After the success of my last post about my simple razor-blade radio (link here), I began work on making a slinky dipole. I tried to use 2 Slinky Jr. toys which I bought at Walmart for $.88 each. It didn't work as well as I had hoped. After quite a while of the coils sitting on my desk and playing with them, it dawned on me that I could easily use the small Slinkys as the tuning coil for a simple radio. I started to do the math to find the inductance of the coils. I measured 1.5" in diameter, which gave me 4.7" in circumference. I started to count the coils to calculate the open-air coil formula that I had used before. I stopped and thought, why bother? Just try it out!
I stretched the slinky to the length of the board I used on the old razor-blade radio and tacked it down. I made the proper connections, using a diode first. (Ground went to the 3rd prong on a power outlet, the antenna wire and clip was hooked to my 20m ham radio antenna, on my roof) I started with the diode because it is far more efficient than the razor blade, which equates to louder audio in the earpiece.
Right off the bat I was able to hear shortwave broadcast stations! Wilder still was my ability to receive the signal without having the antenna clip attached! I tried various points along the coil, finding I was able to hear certain stations better at different points on the coil.
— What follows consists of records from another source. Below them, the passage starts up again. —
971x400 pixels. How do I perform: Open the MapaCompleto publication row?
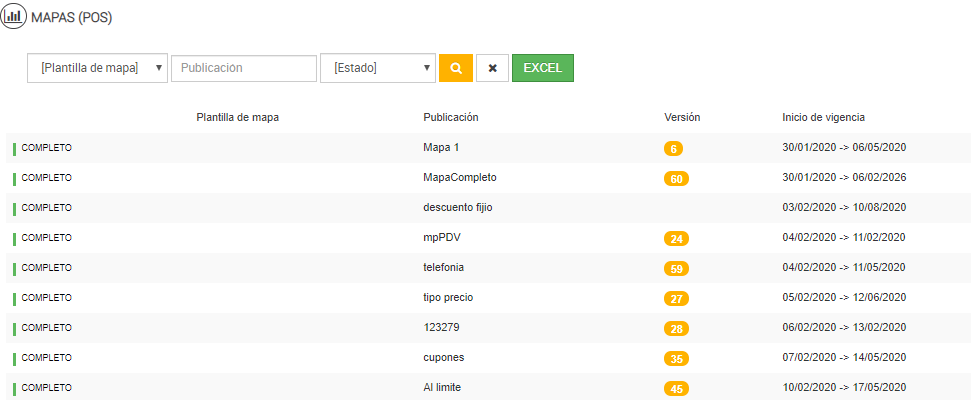pyautogui.click(x=460, y=177)
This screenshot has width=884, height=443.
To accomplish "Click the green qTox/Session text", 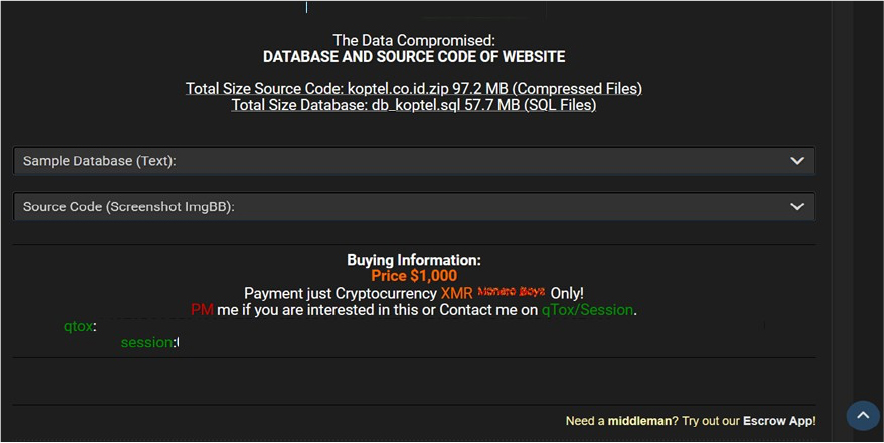I will (587, 310).
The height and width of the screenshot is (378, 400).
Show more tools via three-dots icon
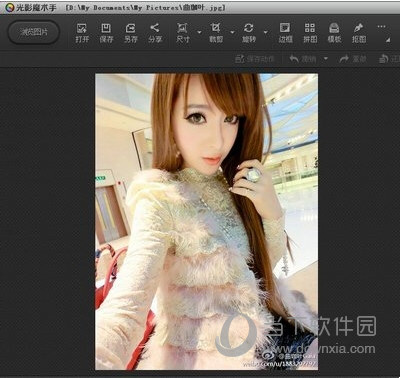pyautogui.click(x=381, y=27)
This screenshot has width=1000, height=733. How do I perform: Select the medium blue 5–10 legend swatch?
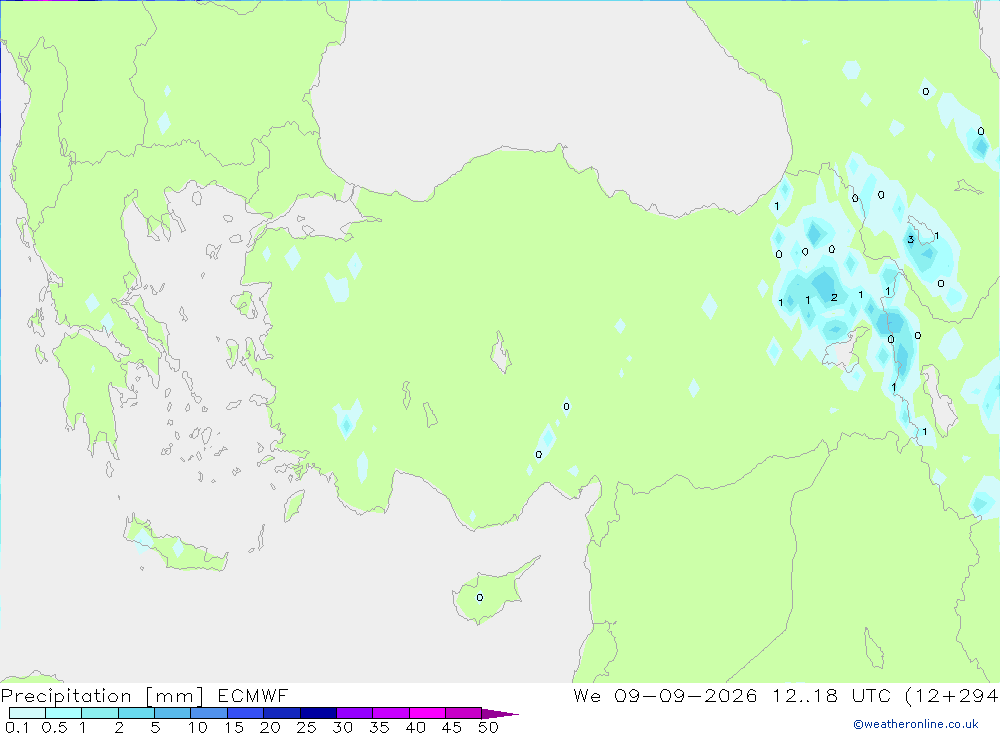point(173,713)
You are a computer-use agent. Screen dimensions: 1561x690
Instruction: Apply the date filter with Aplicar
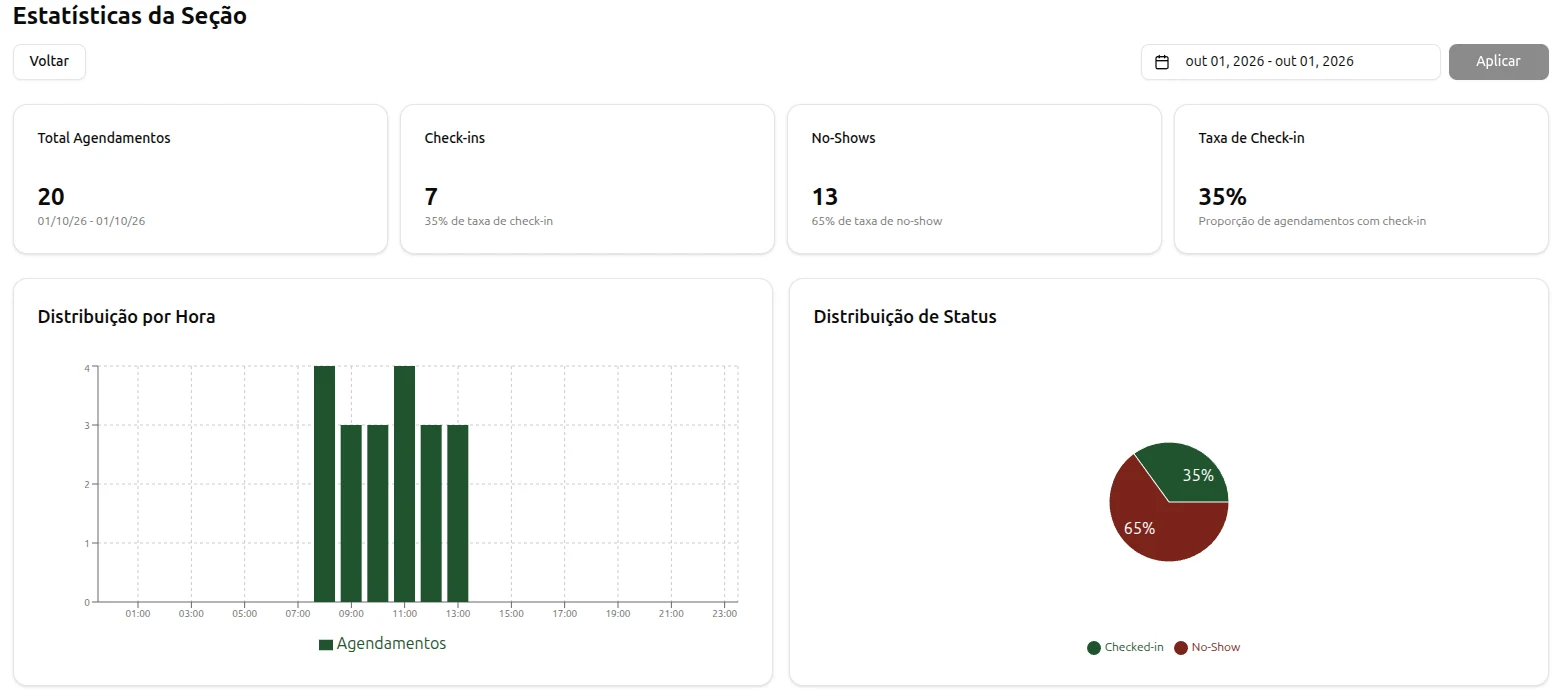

As before, I was able to hear local AM broadcast stations just fine, and various strong shortwave stations with a "shorter tap".
After listening with the diode for a few minutes, once again amazed at the simplicity of the setup, I switched to the razor blade setup I had used in the past and was just able to pull out the same local broadcast signal from before. The key to using the razor blade/saftey pin is using a pencil lead wrapped soldered to the pin. Then ever-so-lightly "fishing" for the sweet spot on the razor that allows the signal to pass. It's also important to note you'll need to be in a fairly quiet environment to hear the signal, but if you listen - it's there.
So now you have no excuse but to find a crystal set earpiece, the coil has been made for you and it'll cost you under a dollar to buy. Alligator clips help, but as you can see, are not 100% necessary. Also note at the top of the picture is the old coil from my last setup.